**Instructions for the task**
Recast all of the entries below as a numbered list with one line per item, skipping any blank lines. Leave the pictures out of your answer.

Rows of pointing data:
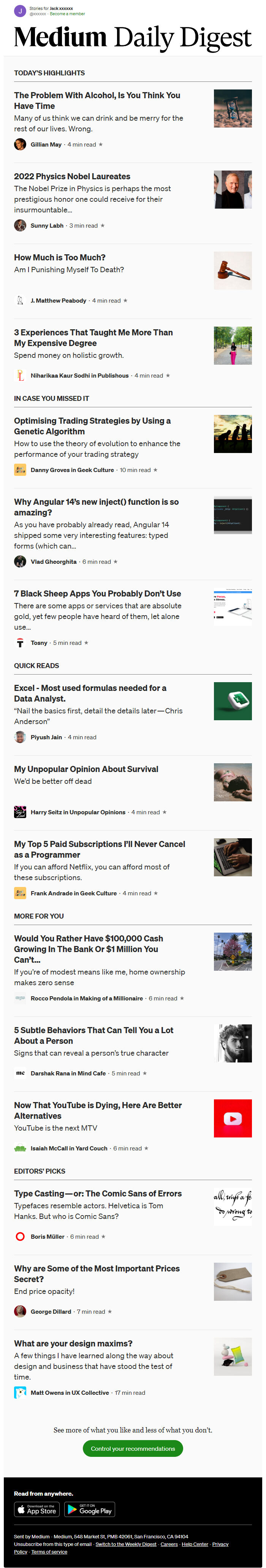Click Sunny Labh's profile picture
The width and height of the screenshot is (266, 1568).
[20, 225]
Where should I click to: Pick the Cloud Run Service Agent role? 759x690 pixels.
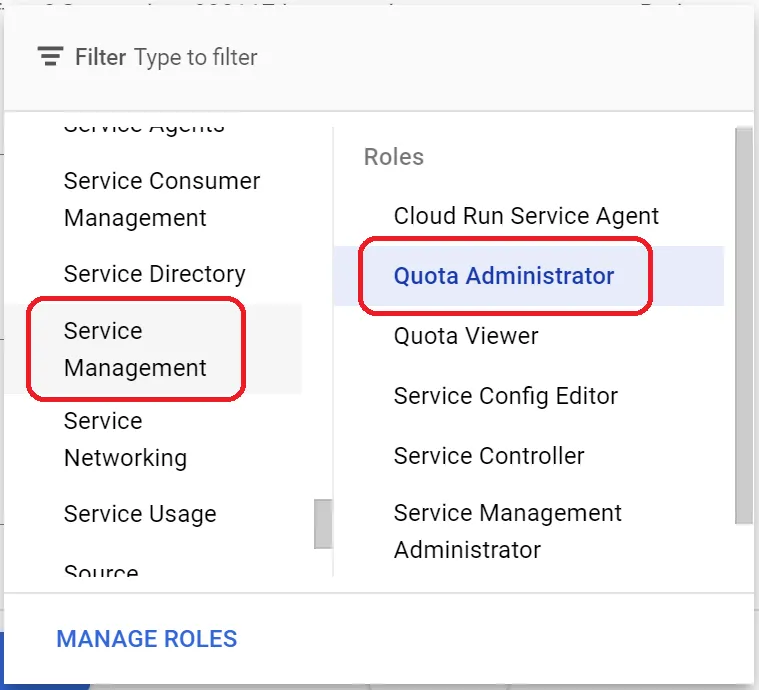pyautogui.click(x=526, y=216)
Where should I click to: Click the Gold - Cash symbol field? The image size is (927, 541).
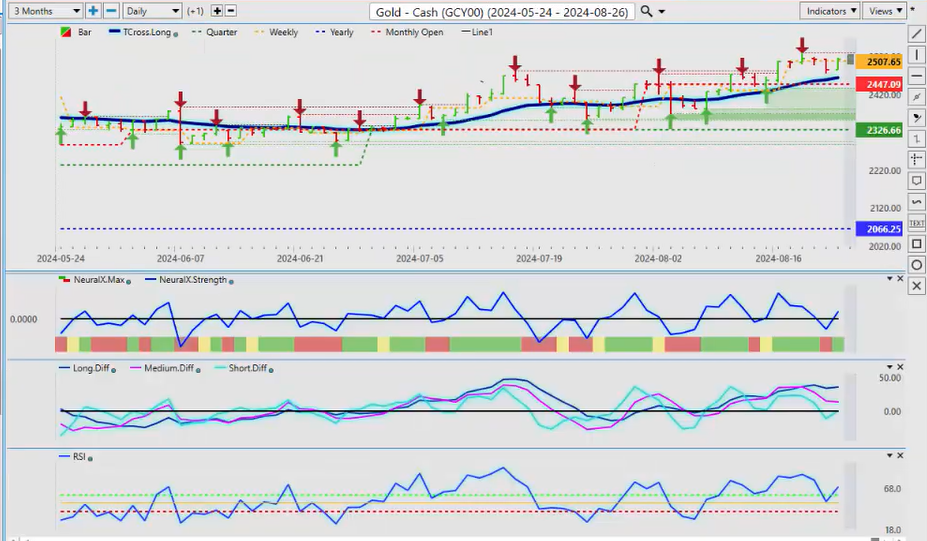pos(501,11)
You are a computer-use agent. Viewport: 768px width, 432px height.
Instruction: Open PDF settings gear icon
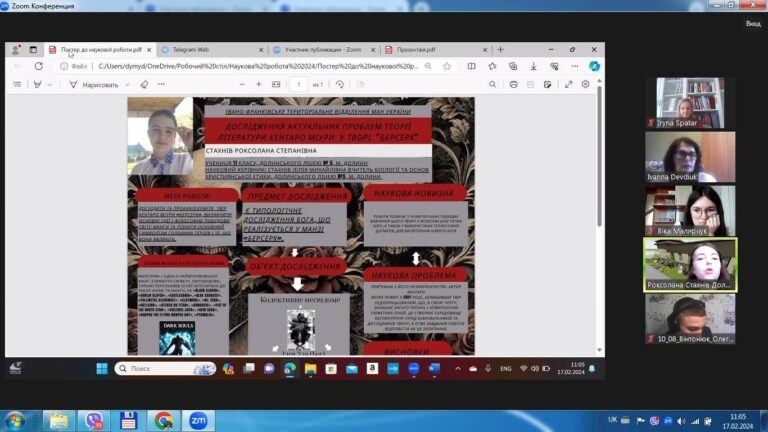[585, 84]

**Solution for this task**
1. Click Sunny Labh's profile picture
2. The width and height of the screenshot is (266, 1568).
3. [20, 225]
4. Where should I click to: Pick the Cloud Run Service Agent role? 759x690 pixels.
5. pyautogui.click(x=526, y=216)
6. Where should I click to: Click the Gold - Cash symbol field? The image size is (927, 541).
7. pos(501,11)
8. You are a computer-use agent. Viewport: 768px width, 432px height.
9. Instruction: Open PDF settings gear icon
10. [585, 84]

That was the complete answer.